As I was making coffee, at about 11pm, I heard Stephanie call down again – I didn’t hear quite what she said, but the tone was clear. I ran upstairs again, and she was starting to get ready, alerting me he had just registered 103F – a certain emergency trip. She called oncology to review his symptoms, who promised to call right back with a determination from the doctor, but we knew what the answer would be. I brought him downstairs and got him dressed as we finished getting loaded up. The nurse still hadn’t called back 10 minutes later but there was no reason to wait. We gave Wes a dose of Ativan as it was certain to be a stressful and upsetting trip.

Thankfully at 11:30PM in rural PA there’s not much traffic into Philadelphia, so we made great time. While in the car Stephanie called the nurse back and told him that we were coming in and to please prepare the ER for our arrival. Even in the best of circumstances Wes’ condition makes the ER, mostly sick kids at that hour, a minefield of infectious diseases, so having them ready for us means we spend mere moments at most in the waiting area.

Wes was expectedly distraught as soon as he recognized the route we were on – there’s only one reason to go into the city, really, so the cries of “no owies” and “please, go home” started halfway there, in spite of the powerful anti-anxiety drug we had given him. We arrived at half-past midnight, and headed up.

Once checked in we were taken right away into an isolation room for checkup. We know the drill by now – an onco patient presenting with a fever means powerful antibiotic and drawing blood for labs, so his port was accessed and he was put on an IV. His temp had come down a little, but was still far too high – over 102 – and given his panic, his BP and HR were both very high. We did our best to calm him down, but it took more than two hours before he had mostly settled in, curling up in his stroller seat watching a movie and only infrequently begging to go home.

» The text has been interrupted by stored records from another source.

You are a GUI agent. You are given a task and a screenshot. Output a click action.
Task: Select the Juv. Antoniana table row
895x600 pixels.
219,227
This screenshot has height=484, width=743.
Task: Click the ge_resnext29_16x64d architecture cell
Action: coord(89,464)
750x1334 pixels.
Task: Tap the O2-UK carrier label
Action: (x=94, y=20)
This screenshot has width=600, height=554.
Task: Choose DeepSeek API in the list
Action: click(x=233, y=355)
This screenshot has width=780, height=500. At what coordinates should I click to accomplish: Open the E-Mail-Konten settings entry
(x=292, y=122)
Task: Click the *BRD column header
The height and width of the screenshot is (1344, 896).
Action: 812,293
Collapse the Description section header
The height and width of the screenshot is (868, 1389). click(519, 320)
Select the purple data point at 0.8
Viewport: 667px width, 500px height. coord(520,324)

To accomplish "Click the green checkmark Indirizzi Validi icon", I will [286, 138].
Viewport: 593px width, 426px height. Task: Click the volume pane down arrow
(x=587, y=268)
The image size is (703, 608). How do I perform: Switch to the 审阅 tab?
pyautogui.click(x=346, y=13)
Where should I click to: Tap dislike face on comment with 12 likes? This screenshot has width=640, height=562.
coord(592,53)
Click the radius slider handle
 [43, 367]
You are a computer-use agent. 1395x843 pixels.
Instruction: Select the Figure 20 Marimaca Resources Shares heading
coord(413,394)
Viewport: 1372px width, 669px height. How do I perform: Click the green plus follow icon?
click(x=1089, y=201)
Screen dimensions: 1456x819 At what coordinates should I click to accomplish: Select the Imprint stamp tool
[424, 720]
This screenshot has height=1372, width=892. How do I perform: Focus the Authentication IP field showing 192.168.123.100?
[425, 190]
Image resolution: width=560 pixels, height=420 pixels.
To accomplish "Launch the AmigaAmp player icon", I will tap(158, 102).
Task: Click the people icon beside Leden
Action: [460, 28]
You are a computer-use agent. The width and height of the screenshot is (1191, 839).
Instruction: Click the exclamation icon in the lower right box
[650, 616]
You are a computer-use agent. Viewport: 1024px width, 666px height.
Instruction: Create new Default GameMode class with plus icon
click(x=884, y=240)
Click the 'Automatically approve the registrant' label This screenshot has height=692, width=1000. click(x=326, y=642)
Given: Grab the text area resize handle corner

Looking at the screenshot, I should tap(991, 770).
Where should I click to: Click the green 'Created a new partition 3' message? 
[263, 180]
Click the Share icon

We were well attended all night, but labs and two different antibiotics take time. When his CBC labs finally came back it told us exactly what would come next. His absolute neutrophil count (ANC) was zero – effectively meaning he had virtually no capacity to fight infections – while most of his other numbers were surprisingly good. While there was no immediate sign of infection, he was too neutropenic to go home safely, so they began preparing to admit him to a room upstairs, in the oncology department we’ve spent so much time in.

Sometime around 3pm we finally went upstairs to a private room, in Three South (one of the two pediatric oncology wings). Wes was exhausted, so slept through the transfer. I ran down to the car to grab the various bits Stephanie would need for the night – a travel bassinet for Ruth, her go-bag and mine, spare blankets and clothes and more.

When I came back up, a resident was checking Wes out – he was happy with Wes’ overall condition, all except the fever. His initial assessment is that he’d expect to see Wes’ ANCs come back quickly and the fever come down, but that we should expect this to be a few days stay at least. From past experience, he can’t even think about going home until his ANCs come up above 200, and depending on the exact protocol maybe higher.

Wes was exhausted and only awoke for a few moments as we got the room setup. Near 4am I said goodbye. We had left the house ready for an overnight, but not an extended stay. There’s not much I can do there but take up precious space, and Stephanie was intent on staying with him, so I’m staying home with the animals and will run another load of supplies back today. It’s painfully hard to leave them.

Just hours before this all began, we were all happy and relaxed and blissfully pretending all is normal, but this is just another painful reminder of how quickly things can change.